In dieci cruciali giorni si sovrappongono questi tre eventi-manifesto dell’italianità contemporanea. Tutti legati al doppio filo del marketing e del luogo comune. A chi tocca sfondare il tetto di vetro?
Come diceva la canzone (qui)? “La radio mi pugnala con il Festival dei Fiori…“.
Questo più che un agguato mi è sembrato però un assassinio di gruppo, coi tre tenori di Little Italy a brandire il microfono sanremese a mo’ di coltellaccio da cucina. Del resto se il festival è l’evento nazionale che occupa buona parte dei titoli dei giornali e incolla alla tv un italiano su due, un motivo ci sarà. E il motivo è questo: siamo un paese ingabbiato nella terza età. Terza età non in senso anagrafico, ovviamente, ma di state of mind: le sbarre lasciano vedere fuori, sentire i profumi, ascoltare i rumori, ma non ti fanno uscire. “You can check out any time you like, but you can never leave“, diceva un’altra canzone celeberrima (qui) accusata perfino di satanismo.
Ovunque, del resto, in Italia si va per caricature. Per macchiette. Per sclerotici punti fissi. Un po’ pigrizia, un po’ rassegnazione, un po’ guinzaglio, un po’ codardia.
La stessa impressione si era avuta alla cloroformica Borsa Internazionale del Turismo milanese, che ha chiuso i battenti ieri a Milano sullo sfondo dell’Expo (quella del “David di Donatello“). Lì c’era ancora chi pensava di stupire con le hostess vestite da pupazzo, gli show spaccatimpani e qualche assessore munito di troupe prezzolata, mentre la gente vagava nei corridoi rimuginando sull’unica, vera frase da viaggiatore che in quel contesto chatwinianamente aveva senso: “Ma io che ci faccio qui?“.
Due-ore-due di treno, miracoli del frecciarossa, e oplà, eccoci a Firenze alle Anteprime del vino toscano, una settimana di kermesse bevereccia ambitissima dai giornalisti di tutto il mondo. La sarabanda è cominciata ieri con il Chianti e finirà sabato a Montalcino.
Anche attorno al calice si snoda però il sottile filo rosso (non solo in senso di vino) che già unisce la Bit e il festival.
L’investimento è notevole, l’organizzazione complessa, lo sforzo di tutti gli espositori importante. Ponti d’oro (anche troppi) per la stampa straniera. Ma in un labirinto di campanilismi reso spesso impraticabile dai numeri. Dove certe collaudate corazzate si muovono bene e altre, meno avvezze alle grandi manovre, meno. Troppi vini, troppe denominazioni, troppi spostamenti, troppi paraocchi e troppi luoghi diversi. Tutti, quasi sempre, rappresentati come alla Bit: presunte arcadie da cartolina. Non è bastato alla Regione Toscana rispolverare in fiera, un po’ alla chetichella, la contestatissima e onirico-ridicola campagna pubblicitaria a base di foto taroccate (qui). La strada ormai sembra aperta anche alle rappresentazioni caricaturali del vino, nel perenne inseguimento (è comprensibile, per carità) di nuovi mercati che però nel calderone globale si rivelano sempre vecchi, nel senso della loro volatilità.

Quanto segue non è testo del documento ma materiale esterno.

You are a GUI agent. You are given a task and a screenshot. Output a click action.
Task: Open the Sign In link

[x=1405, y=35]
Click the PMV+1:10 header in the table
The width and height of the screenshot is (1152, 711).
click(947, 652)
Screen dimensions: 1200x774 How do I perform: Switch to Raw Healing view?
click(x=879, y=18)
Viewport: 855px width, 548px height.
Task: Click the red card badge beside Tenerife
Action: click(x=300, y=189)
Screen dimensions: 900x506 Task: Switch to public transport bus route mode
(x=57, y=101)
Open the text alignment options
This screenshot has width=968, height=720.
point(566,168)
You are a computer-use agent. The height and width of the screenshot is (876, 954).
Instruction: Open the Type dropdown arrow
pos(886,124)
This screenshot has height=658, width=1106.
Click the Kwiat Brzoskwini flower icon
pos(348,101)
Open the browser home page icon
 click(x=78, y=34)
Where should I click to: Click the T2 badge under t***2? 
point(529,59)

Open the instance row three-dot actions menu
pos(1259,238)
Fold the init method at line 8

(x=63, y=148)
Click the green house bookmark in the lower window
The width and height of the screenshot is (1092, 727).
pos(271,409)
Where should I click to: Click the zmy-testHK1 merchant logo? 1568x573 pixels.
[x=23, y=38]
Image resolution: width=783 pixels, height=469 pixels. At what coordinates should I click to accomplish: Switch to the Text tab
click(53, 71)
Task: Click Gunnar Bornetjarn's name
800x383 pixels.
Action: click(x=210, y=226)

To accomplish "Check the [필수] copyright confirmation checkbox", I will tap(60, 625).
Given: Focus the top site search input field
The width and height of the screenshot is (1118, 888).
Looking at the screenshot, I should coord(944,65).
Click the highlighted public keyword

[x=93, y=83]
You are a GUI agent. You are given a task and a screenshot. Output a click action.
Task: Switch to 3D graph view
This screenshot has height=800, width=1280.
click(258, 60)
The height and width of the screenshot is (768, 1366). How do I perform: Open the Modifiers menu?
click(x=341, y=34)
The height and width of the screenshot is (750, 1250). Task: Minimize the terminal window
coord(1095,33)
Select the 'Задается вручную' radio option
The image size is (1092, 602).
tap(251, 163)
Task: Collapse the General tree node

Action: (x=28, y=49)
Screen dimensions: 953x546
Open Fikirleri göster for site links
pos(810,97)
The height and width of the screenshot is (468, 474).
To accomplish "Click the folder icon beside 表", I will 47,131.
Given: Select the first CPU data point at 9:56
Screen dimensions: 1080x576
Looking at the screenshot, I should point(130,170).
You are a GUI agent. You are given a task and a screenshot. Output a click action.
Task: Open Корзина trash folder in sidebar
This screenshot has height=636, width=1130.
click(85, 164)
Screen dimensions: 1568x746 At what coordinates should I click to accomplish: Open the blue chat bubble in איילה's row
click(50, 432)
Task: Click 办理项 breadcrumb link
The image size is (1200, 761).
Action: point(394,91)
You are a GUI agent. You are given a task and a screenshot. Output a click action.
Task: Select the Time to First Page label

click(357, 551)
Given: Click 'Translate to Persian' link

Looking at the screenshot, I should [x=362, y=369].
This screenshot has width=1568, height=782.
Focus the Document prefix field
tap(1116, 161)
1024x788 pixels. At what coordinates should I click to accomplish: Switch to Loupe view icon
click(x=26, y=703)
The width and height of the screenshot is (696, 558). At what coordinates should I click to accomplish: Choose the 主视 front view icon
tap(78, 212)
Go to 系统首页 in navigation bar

I giornalisti non aiutano a migliorare la situazione: spesso monotematici, privi di curiosità e incapaci di intercettare tutto ciò che è trasversale e, perciò, vivo. Difficile leggere articoli che non siano mere cronache di degustazione pur in una regione, la Toscana, che sarebbe una miniera di spunti e di spigolature per offrire letture originali anche in chiave perivinicola: Renzi, il contestato piano paesaggistico (che coinvolge in pieno viticoltori e agricoltori), il patrimonio culturale, il riuso degli spazi in chiave espositiva (dopo la celebre Leopolda, covo del Chianti Classico, il consorzio del Chianti ha osato con successo nei locali dell’ex Manifattura Tabacchi), etc. Invece tutti a parlare delle rivalità tra produttori, di querele e controquerele, di come sarà l’annata 2014 dopo tutte le piogge cadute.
I cosiddetti blogger non sono da meno: massimo conformismo e orgogliosa ostentazione del pass “stampa”, status symbol a parole vituperatissimo. Un altro film già visto, ariecco il filo rosso, alla Bit.
Insomma tanto alla fiera del turismo, quanto a San Remo e tra i vini toscani, ce la cantiamo e ce la suoniamo.
Finchè il filo rosso ci strangolerà.